Collected data:

* * * * *

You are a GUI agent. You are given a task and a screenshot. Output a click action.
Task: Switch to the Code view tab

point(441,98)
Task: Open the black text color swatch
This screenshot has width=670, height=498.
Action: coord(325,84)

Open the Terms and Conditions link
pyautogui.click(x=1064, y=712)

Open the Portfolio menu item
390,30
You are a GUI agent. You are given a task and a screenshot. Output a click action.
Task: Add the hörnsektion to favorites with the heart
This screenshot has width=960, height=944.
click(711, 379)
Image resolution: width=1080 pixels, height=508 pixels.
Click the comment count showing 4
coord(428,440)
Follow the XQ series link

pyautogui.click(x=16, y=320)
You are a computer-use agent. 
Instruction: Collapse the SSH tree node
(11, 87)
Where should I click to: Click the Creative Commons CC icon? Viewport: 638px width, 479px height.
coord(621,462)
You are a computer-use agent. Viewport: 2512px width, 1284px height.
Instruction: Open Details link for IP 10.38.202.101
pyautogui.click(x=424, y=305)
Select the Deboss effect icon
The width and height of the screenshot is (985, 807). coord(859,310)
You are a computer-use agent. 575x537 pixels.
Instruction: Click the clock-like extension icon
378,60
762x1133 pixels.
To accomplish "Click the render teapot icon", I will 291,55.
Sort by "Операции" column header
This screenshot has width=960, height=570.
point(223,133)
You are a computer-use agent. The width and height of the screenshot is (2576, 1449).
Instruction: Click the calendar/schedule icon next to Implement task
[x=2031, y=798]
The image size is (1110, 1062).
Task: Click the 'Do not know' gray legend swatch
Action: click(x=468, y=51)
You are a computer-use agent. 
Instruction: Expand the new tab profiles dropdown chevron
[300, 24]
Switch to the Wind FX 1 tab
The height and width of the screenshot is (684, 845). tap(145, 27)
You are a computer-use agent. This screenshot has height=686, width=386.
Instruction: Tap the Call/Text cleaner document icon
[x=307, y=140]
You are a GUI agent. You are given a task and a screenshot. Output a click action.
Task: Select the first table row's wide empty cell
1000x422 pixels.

* * * * *

# What to do
In the entries above, rename every "computer-use agent" to "desktop automation agent" and leave the rest untouched.

# Output below
You are a GUI agent. You are given a task and a screenshot. Output a click action.
Task: Switch to the Code view tab

point(441,98)
Task: Open the black text color swatch
This screenshot has width=670, height=498.
Action: coord(325,84)

Open the Terms and Conditions link
pyautogui.click(x=1064, y=712)

Open the Portfolio menu item
390,30
You are a GUI agent. You are given a task and a screenshot. Output a click action.
Task: Add the hörnsektion to favorites with the heart
This screenshot has width=960, height=944.
click(711, 379)
Image resolution: width=1080 pixels, height=508 pixels.
Click the comment count showing 4
coord(428,440)
Follow the XQ series link

pyautogui.click(x=16, y=320)
You are a desktop automation agent. 
Instruction: Collapse the SSH tree node
(11, 87)
Where should I click to: Click the Creative Commons CC icon? Viewport: 638px width, 479px height.
coord(621,462)
You are a desktop automation agent. Viewport: 2512px width, 1284px height.
Instruction: Open Details link for IP 10.38.202.101
pyautogui.click(x=424, y=305)
Select the Deboss effect icon
The width and height of the screenshot is (985, 807). coord(859,310)
You are a desktop automation agent. 575x537 pixels.
Instruction: Click the clock-like extension icon
378,60
762x1133 pixels.
To accomplish "Click the render teapot icon", I will 291,55.
Sort by "Операции" column header
This screenshot has width=960, height=570.
point(223,133)
You are a desktop automation agent. The width and height of the screenshot is (2576, 1449).
Instruction: Click the calendar/schedule icon next to Implement task
[x=2031, y=798]
The image size is (1110, 1062).
Task: Click the 'Do not know' gray legend swatch
Action: click(x=468, y=51)
You are a desktop automation agent. 
Instruction: Expand the new tab profiles dropdown chevron
[300, 24]
Switch to the Wind FX 1 tab
The height and width of the screenshot is (684, 845). tap(145, 27)
You are a desktop automation agent. This screenshot has height=686, width=386.
Instruction: Tap the Call/Text cleaner document icon
[x=307, y=140]
You are a GUI agent. You are given a task and a screenshot. Output a click action.
Task: Select the first table row's wide empty cell
1000x422 pixels.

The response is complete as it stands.